As our institution operates currently, we view maximum production as the goal because through a capitalist, hegemonic lens we view ourselves as instruments of production—as disembodied minds. We are however, complete beings with hearts and souls and needs that at times may conflict with the goals of the capitalist nation-state. If a student has a problem set due by midnight but is struggling with physical or emotional health issues and needs some recovery time, what are the risks of taking such a measure of self-care? The state teaches us that if workers slow down or collapse on the assembly line they risk being fired or replaced with fresh hands that can continue to manufacture capital with celerity. Swarthmore overemphasizes cultivating our brains because it is the organ that produces capital for the institution. Once we begin to treat our minds, bodies, hearts, and spirits as connected and indivisible however, we can see ourselves as whole and begin to love ourselves again.

Swarthmore has constructed its space in a capitalist, industrial way. The physical spaces available for the community to bond are primarily academic. Social spaces are either rooted in some element of the industrial production such as eating, sleeping, studying, or they are centers for refuge and/or rebellion against hegemonic domination, such as the IC, BCC, or the WRC. The recent Daily Gazette article “Regulating Fun” details the institution’s new party policies and more stringent regulations on social events and spaces. These policies place even more restrictions on the freedoms of the “workers.” Our breaks are timed, our fun is regulated, our freedom is managed for us by the boss.

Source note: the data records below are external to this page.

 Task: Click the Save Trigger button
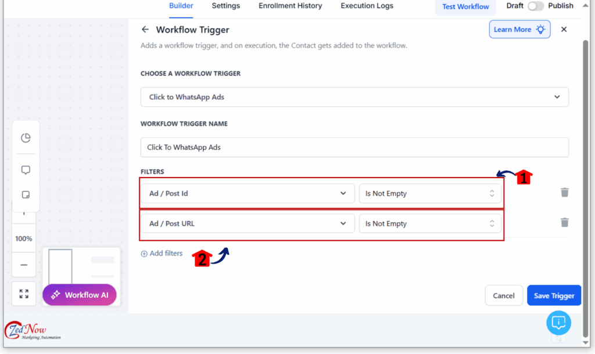(554, 295)
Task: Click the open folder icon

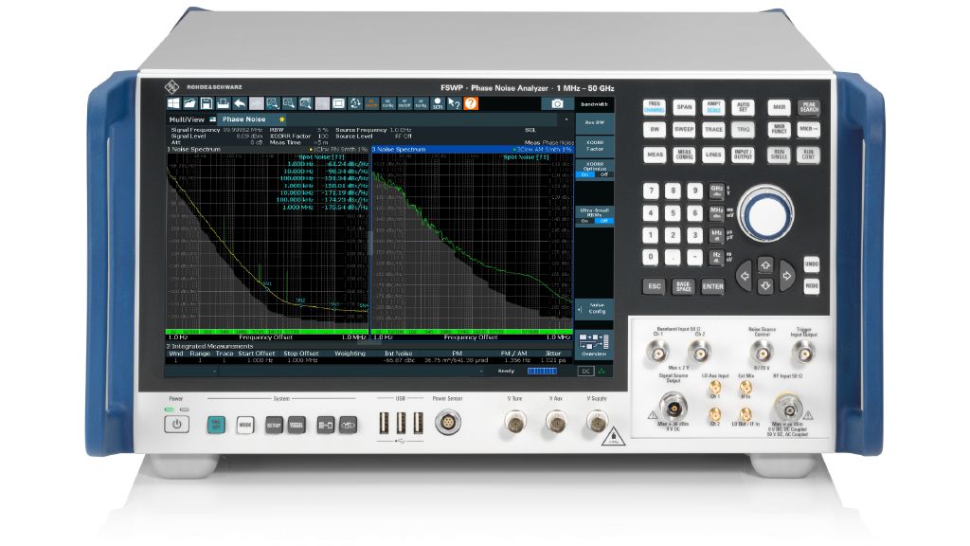Action: [x=190, y=102]
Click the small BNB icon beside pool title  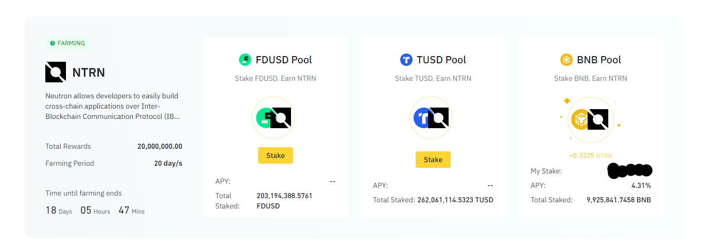(567, 60)
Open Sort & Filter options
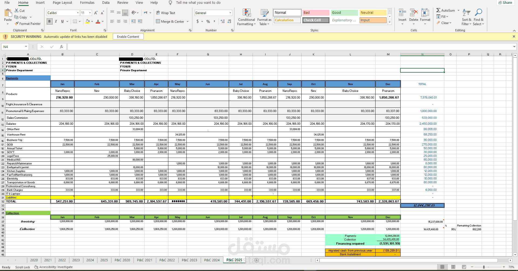This screenshot has height=271, width=518. click(466, 17)
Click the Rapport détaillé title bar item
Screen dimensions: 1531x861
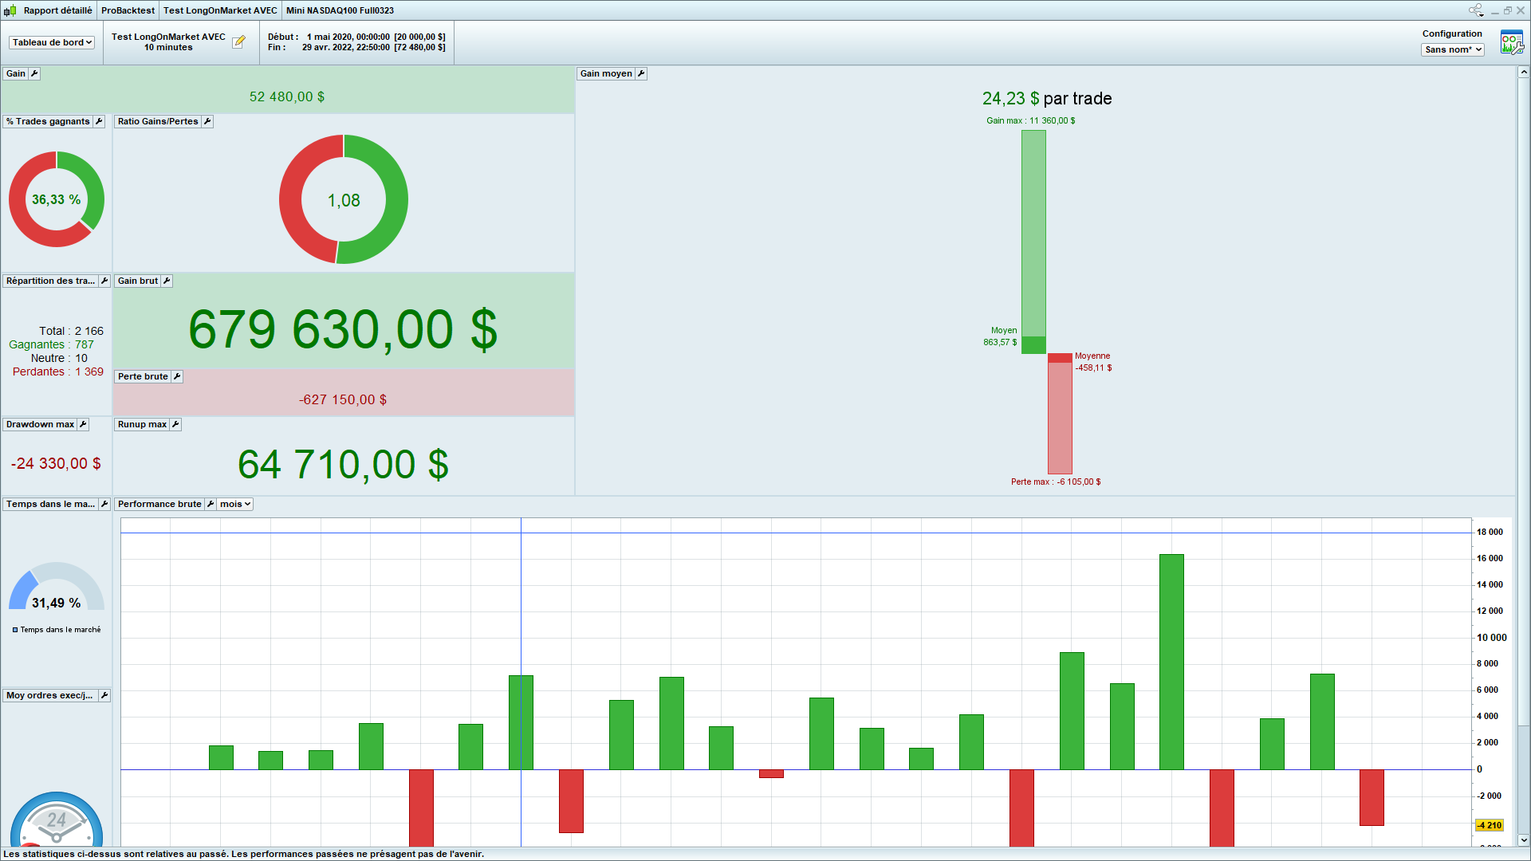pos(57,10)
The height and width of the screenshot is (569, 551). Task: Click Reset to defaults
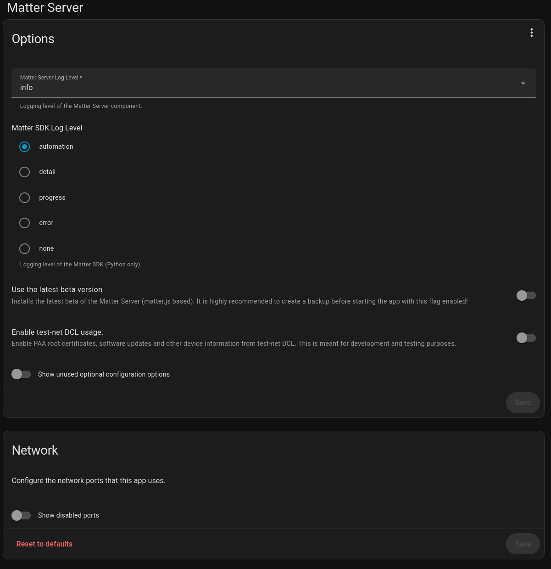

Read or watch Mario Savio’s speech at Sproul Hall in 1964 during the Berkley Free Speech Movement. Ask yourself what has changed. Savio asks us to consider that if the educational institution is a capitalist operation, then the faculty are the employees and the students are the raw material to be commodified and translated into capital for the institution. He courageously asserts, “We’re human beings!” Savio continues to galvanize the crowd, “There’s a time when the operation of the machine becomes so odious, makes you so sick at heart that you can’t take part! … And you’ve got to put your bodies upon the gears and upon the wheels, upon the levers, upon all the apparatus—and you’ve got to make it stop! And you’ve got to indicate to the people who run it, to the people who own it—that unless you’re free the machine will be prevented from working at all!”

However, institutional rhetoric reinforces that the State of Swarthmore provides well for its workers. It provides us with food, financial aid, housing, etc. This gives the state power over its citizens and can be used to control us and keep us complacent. It maintains fear that prevents us from challenging the system. The capitalist industrial production model our institution and many colleges and universities operate under inherently undermines the humanity of their members, commodifies human life and potential, and attempts to mold our identities to augment their neoliberal capitalist goals.

Does the college actually give us a lot, however? We are lulled into submission by the institution’s rhetoric of generosity. We are made to believe that our spot here has been gifted to us and we jeopardize this gift if we rebel. Each member of this community has earned their spot and we are what makes this institution operate, so we ought to be the ones in charge. There is no college without us like there is no nation without its people.

Viewing our right to place at this institution as a ‘gift’ preserves the capitalist hegemony that commodifies our rights and therefore our humanity. As American rapper YZ said, “I almost thanked you for teaching me something about survival back there, but then I remembered that the ocean never handed me the gift of swimming. I gave it to myself.” We are the nation and once we recognize our humanity, we begin to recognize that we deserve better. When we believe that we deserve better, we fight for it, and we will find the power to do so in each other, in our collective strengths.

We are at a crossroads. This is an opportunity to ask ourselves important questions that will guide the future of our institution. What is the purpose of our education? What do we want for our community? Who has the right to answer these questions and who has the authority to implement the answers? We have an opportunity to reconstruct our community as an environment rooted in our humanity, one in which we can thrive as individuals and as a group. Efforts to re-establish ourselves in the roots of our diverse humanities may include measures such as an Ethnic Studies Department, some form of a global citizen or diversity requirement, divestment from fossil fuels, the prison-industrial complex, Israeli apartheid, and other detrimental entities contrary to the social justice values of our institution, the values of those who make the Swarthmore nation what it is—The PEOPLE.